→ **DESCRIPTION OF THE TASK**: Copy the entries below, starting with the line with "The image size" and going on through the line with "point(964,387)", keeping the requests and shifting every coordinate in the answers up by 9. Leave the pictures out.

→ **ITEMS**:
%%

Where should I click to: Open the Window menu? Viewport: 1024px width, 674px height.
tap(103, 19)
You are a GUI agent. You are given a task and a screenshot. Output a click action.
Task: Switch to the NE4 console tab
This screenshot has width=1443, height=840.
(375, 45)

%%
%%

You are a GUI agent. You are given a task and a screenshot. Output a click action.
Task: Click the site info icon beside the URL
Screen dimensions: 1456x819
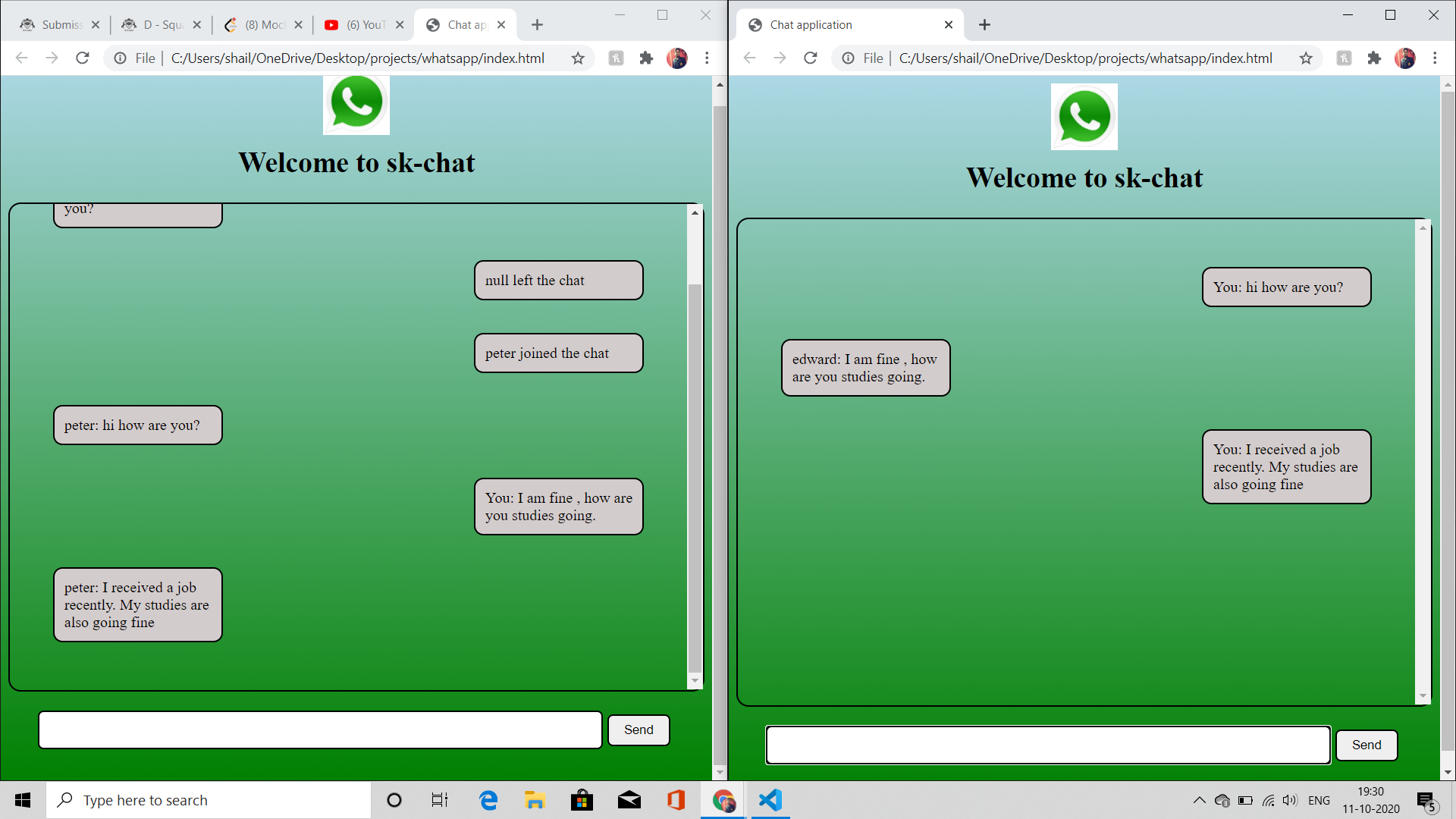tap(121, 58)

%%
%%

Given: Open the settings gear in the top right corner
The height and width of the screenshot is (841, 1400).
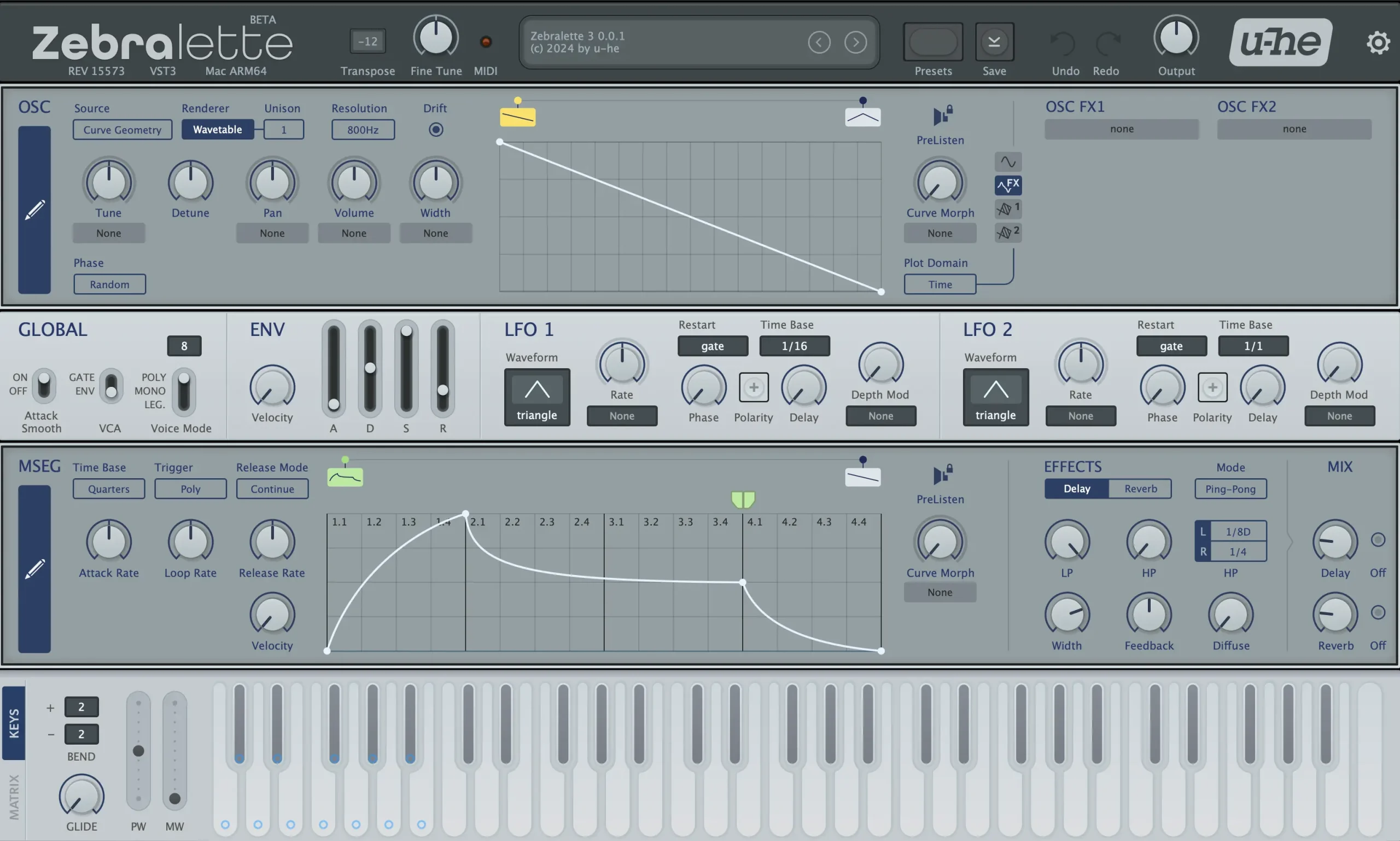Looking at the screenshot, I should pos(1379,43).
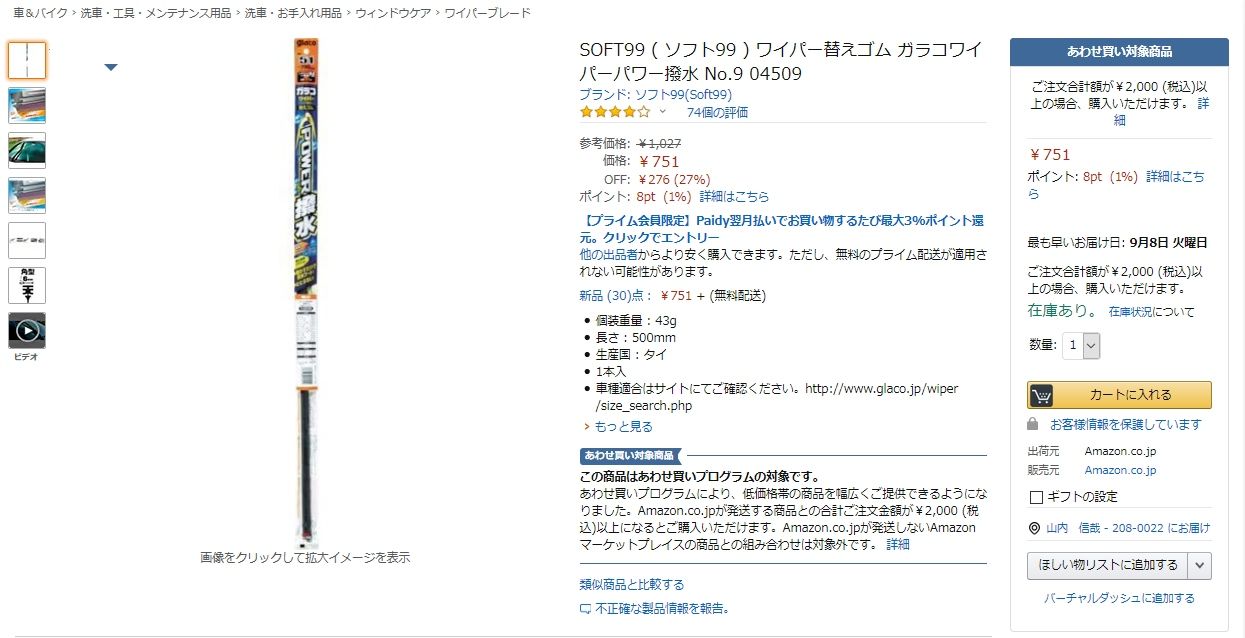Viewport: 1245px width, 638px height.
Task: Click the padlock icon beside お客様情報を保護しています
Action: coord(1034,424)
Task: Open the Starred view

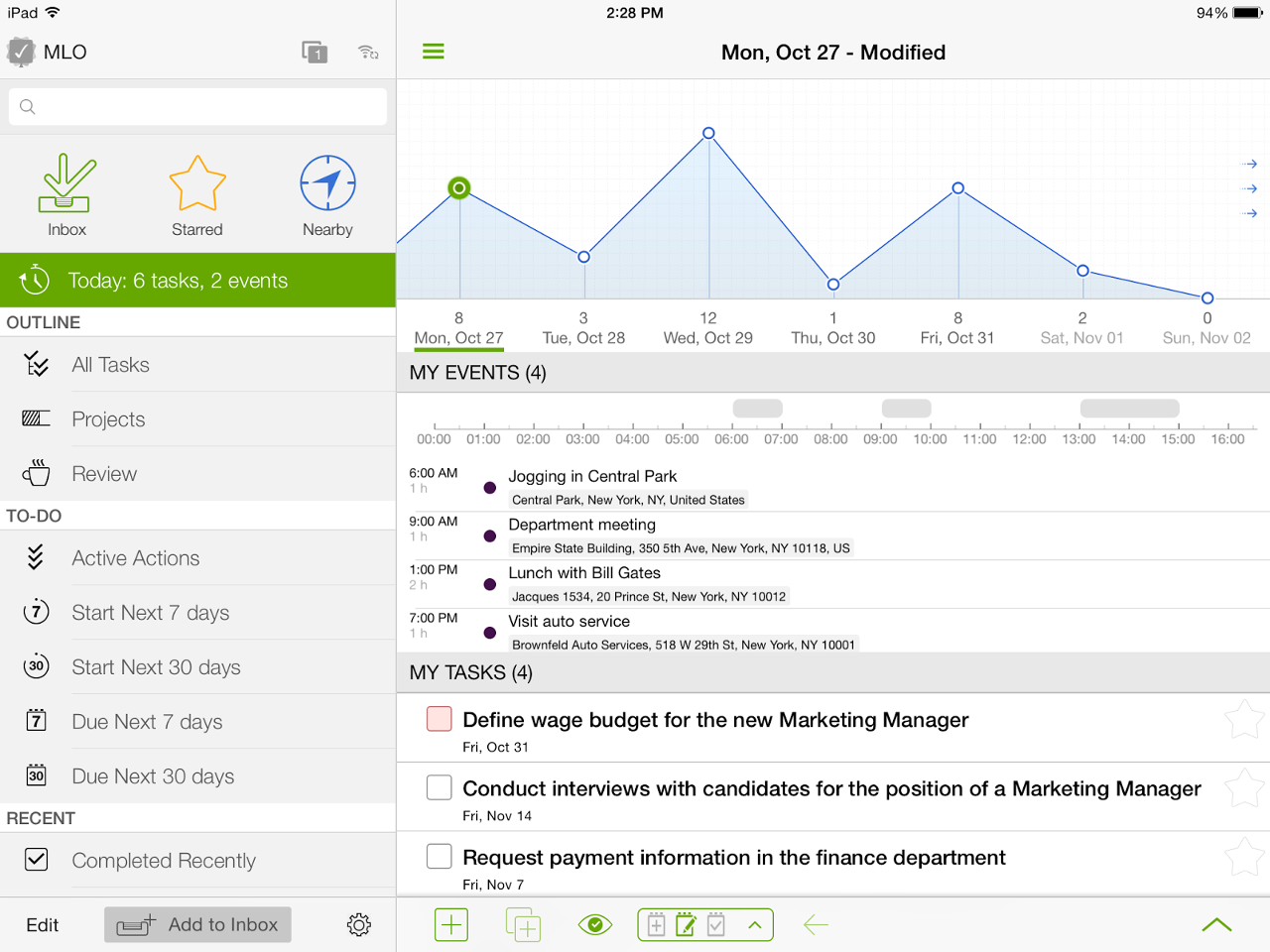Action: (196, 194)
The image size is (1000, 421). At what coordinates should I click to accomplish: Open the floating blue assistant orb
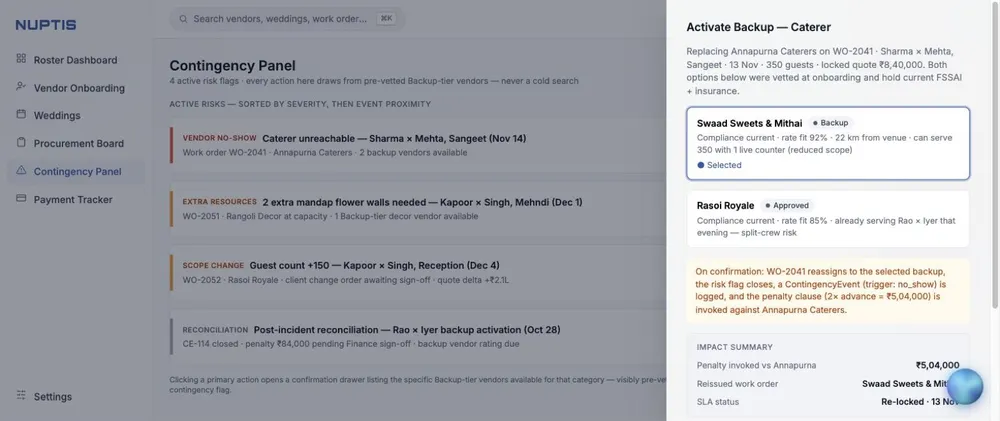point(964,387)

%%

→ **RESULT**:
The image size is (1000, 421). At what coordinates should I click to accomplish: Open the floating blue assistant orb
point(973,396)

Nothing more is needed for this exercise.